======== Records for the exercise ========

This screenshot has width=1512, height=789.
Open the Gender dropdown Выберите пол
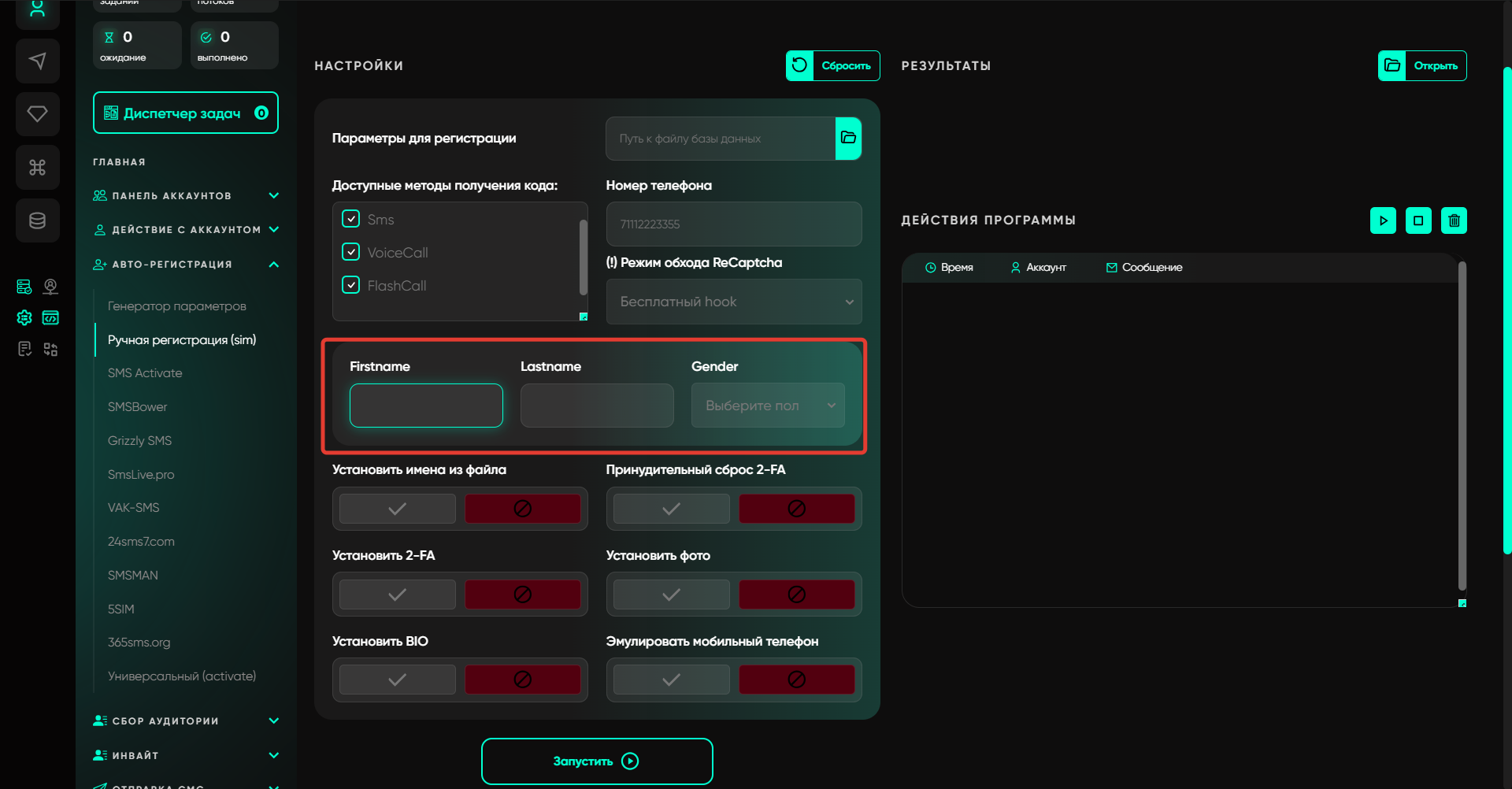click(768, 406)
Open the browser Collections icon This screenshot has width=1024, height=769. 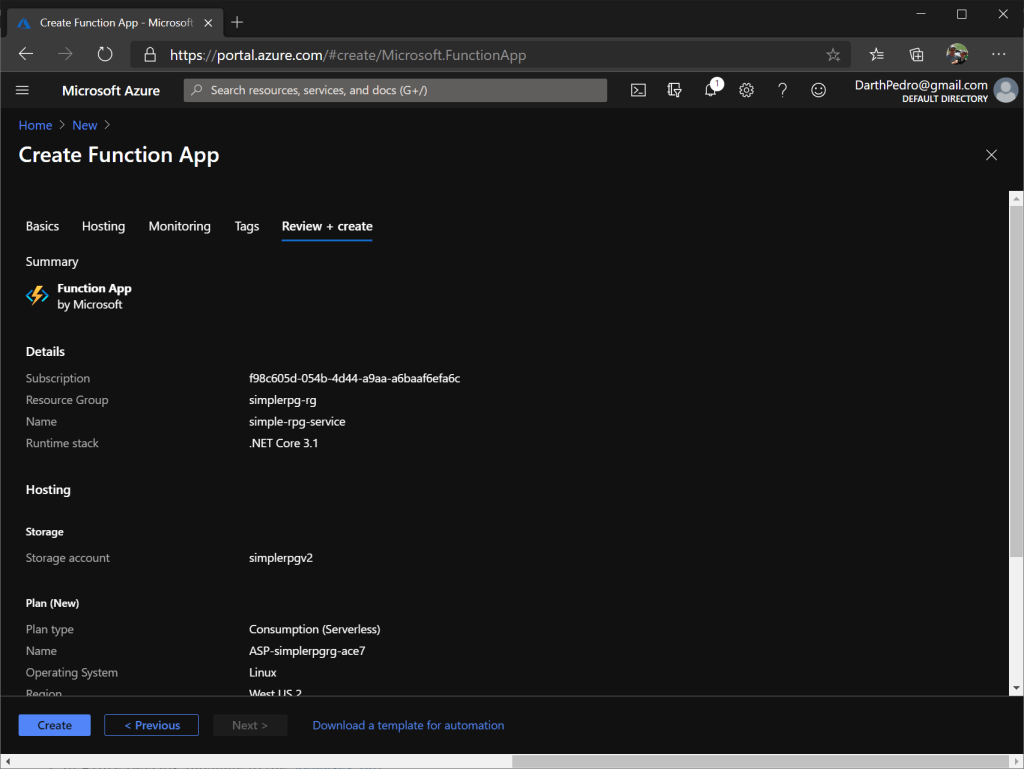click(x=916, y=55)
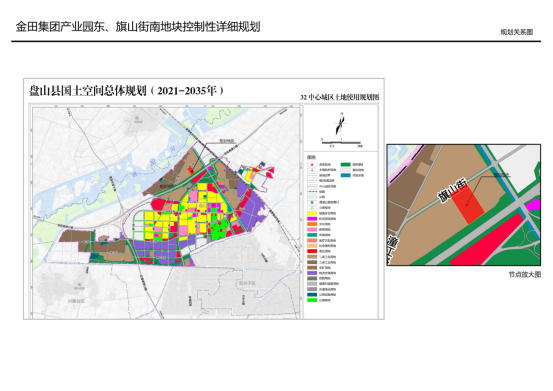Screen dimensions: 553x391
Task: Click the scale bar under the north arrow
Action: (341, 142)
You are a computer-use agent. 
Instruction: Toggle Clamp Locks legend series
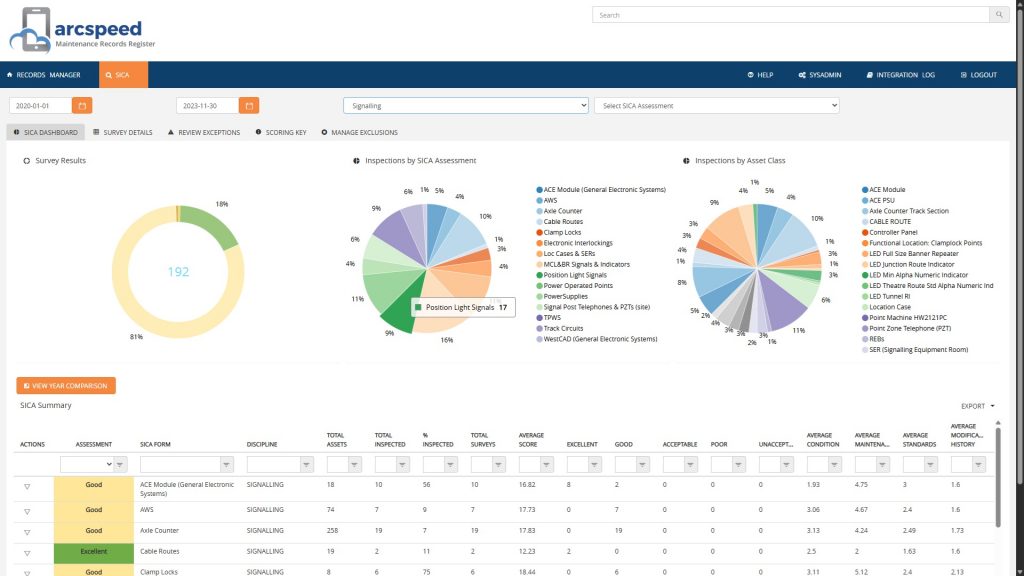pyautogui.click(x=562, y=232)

========

**Request**
Reproduce the lines of the listing verbatim, beginning with the line that contains "You are a computer-use agent." and continuing through the end of the listing, with the images omitted.

**Reply**
You are a computer-use agent. 
Instruction: Toggle Clamp Locks legend series
pyautogui.click(x=562, y=232)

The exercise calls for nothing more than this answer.